Protective effect of nafamostat mesilate in early wound healing.

BACKGROUND: Tensile strength in rat ileal anastomosis is diminished after injection with superoxide dismutase. We have studied the immunohistochemistry of extracellular matrix to investigate changes associated with this loss of tensile strength. A serine proteinase inhibitor, Nafamostat mesilate, was used to evaluate its potential for maintaining tensile strength. STUDY DESIGN: Four groups of rats underwent ileal anastomosis, Groups 1 and 2 were controls.
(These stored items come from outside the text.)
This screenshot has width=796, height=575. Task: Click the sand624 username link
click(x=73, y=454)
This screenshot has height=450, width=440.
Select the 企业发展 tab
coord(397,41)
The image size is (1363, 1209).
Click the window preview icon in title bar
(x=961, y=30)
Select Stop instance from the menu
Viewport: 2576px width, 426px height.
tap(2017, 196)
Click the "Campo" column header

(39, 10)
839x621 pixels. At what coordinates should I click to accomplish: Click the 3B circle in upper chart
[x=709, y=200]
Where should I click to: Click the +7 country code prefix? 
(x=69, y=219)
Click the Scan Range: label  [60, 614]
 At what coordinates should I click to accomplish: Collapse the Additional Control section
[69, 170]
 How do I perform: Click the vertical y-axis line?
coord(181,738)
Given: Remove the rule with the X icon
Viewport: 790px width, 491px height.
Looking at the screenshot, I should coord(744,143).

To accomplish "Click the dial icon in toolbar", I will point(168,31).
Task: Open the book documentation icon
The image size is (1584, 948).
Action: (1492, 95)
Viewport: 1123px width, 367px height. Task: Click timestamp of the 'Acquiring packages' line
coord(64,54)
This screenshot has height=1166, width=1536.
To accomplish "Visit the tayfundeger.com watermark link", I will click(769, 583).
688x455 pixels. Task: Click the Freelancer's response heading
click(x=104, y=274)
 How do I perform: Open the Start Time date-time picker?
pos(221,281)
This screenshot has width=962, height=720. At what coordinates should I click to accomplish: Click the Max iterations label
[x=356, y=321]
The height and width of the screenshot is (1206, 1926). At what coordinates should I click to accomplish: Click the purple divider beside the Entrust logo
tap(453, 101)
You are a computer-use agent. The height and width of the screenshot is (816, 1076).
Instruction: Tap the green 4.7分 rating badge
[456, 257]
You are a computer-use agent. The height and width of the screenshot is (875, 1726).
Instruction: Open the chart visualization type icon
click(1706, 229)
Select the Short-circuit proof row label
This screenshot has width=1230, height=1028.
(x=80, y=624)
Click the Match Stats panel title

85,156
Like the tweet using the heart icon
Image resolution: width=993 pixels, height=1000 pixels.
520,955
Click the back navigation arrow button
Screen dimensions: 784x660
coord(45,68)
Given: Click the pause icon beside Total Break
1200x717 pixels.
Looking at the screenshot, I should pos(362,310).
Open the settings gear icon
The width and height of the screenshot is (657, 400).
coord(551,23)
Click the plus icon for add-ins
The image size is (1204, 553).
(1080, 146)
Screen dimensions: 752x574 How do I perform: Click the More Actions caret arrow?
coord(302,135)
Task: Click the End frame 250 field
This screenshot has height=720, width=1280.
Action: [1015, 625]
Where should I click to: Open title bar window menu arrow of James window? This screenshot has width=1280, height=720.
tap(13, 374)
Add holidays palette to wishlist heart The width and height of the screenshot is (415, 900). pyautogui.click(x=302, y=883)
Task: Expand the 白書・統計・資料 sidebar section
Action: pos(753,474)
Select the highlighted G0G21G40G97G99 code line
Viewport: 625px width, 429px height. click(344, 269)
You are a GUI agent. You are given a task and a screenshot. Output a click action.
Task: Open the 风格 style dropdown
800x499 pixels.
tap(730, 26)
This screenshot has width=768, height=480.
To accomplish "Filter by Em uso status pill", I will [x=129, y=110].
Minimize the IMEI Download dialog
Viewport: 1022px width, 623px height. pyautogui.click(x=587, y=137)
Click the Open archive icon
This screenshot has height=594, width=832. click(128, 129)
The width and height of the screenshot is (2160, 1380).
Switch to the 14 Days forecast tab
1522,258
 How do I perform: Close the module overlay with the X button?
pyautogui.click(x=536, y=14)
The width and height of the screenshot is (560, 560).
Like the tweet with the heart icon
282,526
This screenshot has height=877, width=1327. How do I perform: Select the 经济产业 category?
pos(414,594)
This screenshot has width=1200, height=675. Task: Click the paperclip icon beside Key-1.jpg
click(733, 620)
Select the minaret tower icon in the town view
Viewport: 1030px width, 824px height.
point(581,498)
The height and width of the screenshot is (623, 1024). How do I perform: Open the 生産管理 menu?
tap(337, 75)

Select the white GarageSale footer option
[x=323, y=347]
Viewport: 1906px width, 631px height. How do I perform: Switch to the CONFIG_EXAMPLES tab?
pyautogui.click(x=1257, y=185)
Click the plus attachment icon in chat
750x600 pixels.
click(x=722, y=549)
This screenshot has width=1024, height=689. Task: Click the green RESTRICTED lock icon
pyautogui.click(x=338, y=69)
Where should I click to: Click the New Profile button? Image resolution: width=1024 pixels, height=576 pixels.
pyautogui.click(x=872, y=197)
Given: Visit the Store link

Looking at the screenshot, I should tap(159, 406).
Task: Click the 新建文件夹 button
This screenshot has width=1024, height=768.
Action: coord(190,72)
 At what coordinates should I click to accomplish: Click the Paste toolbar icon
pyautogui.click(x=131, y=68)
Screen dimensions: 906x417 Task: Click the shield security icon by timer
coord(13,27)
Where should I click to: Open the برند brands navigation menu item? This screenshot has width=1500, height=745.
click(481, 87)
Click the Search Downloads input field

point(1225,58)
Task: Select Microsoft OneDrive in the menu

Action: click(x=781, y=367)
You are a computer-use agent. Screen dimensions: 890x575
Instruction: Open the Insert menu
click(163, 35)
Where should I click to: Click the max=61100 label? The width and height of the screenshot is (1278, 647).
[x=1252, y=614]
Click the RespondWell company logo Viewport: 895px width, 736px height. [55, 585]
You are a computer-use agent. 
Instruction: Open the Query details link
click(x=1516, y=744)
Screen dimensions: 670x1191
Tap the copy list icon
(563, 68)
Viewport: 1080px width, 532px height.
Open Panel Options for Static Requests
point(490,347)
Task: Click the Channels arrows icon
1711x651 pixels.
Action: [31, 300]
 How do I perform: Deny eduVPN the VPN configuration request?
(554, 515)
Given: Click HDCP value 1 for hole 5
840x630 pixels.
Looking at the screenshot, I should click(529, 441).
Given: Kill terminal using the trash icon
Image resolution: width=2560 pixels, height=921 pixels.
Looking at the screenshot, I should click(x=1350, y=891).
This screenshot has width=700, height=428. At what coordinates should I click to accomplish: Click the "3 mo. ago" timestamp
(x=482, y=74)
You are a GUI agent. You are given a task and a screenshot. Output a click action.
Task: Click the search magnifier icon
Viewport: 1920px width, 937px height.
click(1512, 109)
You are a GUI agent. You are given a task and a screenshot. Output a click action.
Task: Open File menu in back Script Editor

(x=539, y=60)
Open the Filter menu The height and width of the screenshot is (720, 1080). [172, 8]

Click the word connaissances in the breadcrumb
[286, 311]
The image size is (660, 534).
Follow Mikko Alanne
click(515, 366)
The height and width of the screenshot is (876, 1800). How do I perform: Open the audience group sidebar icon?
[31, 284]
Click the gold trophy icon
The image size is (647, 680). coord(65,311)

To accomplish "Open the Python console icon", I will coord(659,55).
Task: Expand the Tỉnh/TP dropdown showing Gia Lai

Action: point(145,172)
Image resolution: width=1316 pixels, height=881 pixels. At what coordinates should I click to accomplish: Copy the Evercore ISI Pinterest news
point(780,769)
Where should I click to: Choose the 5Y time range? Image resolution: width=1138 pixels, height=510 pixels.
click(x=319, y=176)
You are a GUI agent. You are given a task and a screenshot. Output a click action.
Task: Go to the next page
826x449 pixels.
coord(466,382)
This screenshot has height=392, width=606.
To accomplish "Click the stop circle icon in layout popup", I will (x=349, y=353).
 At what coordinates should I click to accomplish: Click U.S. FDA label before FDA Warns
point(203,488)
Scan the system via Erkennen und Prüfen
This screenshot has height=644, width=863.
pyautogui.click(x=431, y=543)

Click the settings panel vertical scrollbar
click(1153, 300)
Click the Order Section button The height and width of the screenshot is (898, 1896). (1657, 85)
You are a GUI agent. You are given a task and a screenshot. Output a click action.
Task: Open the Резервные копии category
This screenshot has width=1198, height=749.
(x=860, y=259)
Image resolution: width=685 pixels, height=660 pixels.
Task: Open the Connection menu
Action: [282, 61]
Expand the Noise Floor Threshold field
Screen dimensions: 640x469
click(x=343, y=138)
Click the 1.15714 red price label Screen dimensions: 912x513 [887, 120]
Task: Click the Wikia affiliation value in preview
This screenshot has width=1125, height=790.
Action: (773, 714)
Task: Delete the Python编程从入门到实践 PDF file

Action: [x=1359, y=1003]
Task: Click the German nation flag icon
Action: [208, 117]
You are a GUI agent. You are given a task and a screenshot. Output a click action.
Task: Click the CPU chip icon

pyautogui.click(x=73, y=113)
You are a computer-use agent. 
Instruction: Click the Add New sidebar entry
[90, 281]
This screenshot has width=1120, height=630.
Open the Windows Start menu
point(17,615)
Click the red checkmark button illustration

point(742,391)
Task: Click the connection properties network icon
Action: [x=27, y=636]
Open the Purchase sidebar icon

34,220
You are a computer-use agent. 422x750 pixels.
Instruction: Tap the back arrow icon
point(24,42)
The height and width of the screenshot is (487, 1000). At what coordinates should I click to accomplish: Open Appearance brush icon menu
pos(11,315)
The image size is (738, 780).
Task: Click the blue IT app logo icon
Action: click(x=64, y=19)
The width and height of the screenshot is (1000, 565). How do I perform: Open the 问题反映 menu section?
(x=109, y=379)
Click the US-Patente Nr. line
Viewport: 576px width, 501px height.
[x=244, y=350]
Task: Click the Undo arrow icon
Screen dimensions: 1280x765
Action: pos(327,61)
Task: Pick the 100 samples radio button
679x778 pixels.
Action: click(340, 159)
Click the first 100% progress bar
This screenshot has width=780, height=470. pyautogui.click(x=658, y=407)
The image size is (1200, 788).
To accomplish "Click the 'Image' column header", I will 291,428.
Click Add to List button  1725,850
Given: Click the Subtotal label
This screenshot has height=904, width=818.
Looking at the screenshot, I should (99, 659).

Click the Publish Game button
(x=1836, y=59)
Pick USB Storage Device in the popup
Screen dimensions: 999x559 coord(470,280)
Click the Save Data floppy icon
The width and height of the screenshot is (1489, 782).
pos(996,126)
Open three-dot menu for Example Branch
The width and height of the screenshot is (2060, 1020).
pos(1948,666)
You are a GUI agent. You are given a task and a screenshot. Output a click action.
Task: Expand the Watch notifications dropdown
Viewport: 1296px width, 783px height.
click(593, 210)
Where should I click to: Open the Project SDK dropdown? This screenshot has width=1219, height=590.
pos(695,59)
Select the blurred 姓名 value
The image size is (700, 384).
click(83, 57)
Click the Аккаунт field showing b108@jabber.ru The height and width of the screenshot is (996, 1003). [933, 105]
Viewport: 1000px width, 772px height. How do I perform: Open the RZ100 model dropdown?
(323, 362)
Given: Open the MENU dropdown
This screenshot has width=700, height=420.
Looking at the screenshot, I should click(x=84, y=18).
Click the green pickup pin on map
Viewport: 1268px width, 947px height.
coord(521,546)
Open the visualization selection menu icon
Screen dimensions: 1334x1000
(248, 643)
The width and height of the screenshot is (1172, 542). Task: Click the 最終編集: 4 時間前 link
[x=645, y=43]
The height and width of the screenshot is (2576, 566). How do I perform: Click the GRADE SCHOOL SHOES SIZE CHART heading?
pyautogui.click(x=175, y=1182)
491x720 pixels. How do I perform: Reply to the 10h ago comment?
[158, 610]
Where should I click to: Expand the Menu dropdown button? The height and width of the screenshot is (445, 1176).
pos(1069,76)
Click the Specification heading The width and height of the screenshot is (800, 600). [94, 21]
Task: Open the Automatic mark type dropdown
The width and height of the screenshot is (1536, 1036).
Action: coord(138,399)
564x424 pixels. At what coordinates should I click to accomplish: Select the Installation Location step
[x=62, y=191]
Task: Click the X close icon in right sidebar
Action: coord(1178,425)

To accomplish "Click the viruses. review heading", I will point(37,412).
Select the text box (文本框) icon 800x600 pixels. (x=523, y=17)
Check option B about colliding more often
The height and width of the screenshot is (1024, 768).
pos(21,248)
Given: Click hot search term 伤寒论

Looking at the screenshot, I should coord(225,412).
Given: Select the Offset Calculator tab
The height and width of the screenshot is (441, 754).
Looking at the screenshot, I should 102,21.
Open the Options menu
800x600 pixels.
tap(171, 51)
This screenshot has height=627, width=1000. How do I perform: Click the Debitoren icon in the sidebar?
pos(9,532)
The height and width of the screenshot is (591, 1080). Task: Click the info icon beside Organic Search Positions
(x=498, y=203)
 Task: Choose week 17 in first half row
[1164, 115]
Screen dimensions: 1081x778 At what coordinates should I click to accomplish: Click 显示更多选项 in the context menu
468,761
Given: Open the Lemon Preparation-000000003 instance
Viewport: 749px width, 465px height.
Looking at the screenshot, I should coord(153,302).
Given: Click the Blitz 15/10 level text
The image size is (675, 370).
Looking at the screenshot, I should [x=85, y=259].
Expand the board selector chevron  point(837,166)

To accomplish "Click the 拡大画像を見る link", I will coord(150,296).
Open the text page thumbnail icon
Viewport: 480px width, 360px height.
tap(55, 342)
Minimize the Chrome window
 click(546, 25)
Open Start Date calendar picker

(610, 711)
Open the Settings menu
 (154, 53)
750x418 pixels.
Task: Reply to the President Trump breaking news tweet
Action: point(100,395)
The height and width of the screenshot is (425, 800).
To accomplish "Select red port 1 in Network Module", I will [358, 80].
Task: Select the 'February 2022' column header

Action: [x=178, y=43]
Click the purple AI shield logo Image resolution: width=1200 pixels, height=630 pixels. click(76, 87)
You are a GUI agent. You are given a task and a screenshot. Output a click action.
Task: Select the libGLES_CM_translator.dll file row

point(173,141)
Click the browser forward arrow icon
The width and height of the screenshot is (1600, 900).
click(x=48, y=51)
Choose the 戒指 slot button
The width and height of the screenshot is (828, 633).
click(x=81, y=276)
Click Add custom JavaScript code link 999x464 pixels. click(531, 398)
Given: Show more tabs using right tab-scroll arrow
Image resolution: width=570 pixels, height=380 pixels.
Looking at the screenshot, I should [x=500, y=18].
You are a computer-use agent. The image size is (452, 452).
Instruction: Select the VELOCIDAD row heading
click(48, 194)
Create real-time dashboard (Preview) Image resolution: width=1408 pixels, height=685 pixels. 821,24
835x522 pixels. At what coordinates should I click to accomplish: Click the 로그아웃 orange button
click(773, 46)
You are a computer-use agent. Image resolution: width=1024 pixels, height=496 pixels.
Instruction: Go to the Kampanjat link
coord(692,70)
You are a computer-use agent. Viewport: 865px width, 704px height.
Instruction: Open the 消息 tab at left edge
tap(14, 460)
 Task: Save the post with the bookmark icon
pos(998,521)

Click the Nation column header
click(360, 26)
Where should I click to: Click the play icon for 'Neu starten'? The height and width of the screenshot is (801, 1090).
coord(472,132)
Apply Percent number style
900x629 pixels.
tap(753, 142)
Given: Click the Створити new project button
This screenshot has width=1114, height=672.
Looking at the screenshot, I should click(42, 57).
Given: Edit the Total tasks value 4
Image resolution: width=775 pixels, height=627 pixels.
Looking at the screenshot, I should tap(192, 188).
Groups 3 and 4 were given superoxide dismutase and Nafamostat mesilate, respectively, after anastomosis. RESULTS: In controls, groups 1 and 2, tensile strength decreased to 58 percent and 57 percent, respectively, of the initial value measured immediately after anastomosis 1 day postoperatively and both dropped to 33 percent 3 days postoperatively. After 5 days, tensile strength recovered to 83 percent of initial value. In comparison with controls, administration of superoxide dismutase significantly attenuated the loss of tensile strength on day 1 (94 percent of initial value, p < 0.01) and on days 3, 5 and 7 (p < 0.05). Similar results were found after administration of Nafamostat mesilate on days 3 and 5 (p < 0.05). In group 1, degradation of the collagen layer in the anastomosis was observed, with disappearance of immunostaining for fibronectin and vitronectin on day 3. In both groups 3 and 4, these changes were significantly attenuated with intense immunostaining for plasminogen activator inhibitor-1; fibronectin and vitronectin were seen particularly among collagen fibers on both sides of the anastomosis. CONCLUSIONS: These findings suggest that degradation of extracellular matrix causes loss of tensile strength early after anastomosis. Nafamostat mesilate may be clinically useful to prevent breakdown of intestinal anastomoses.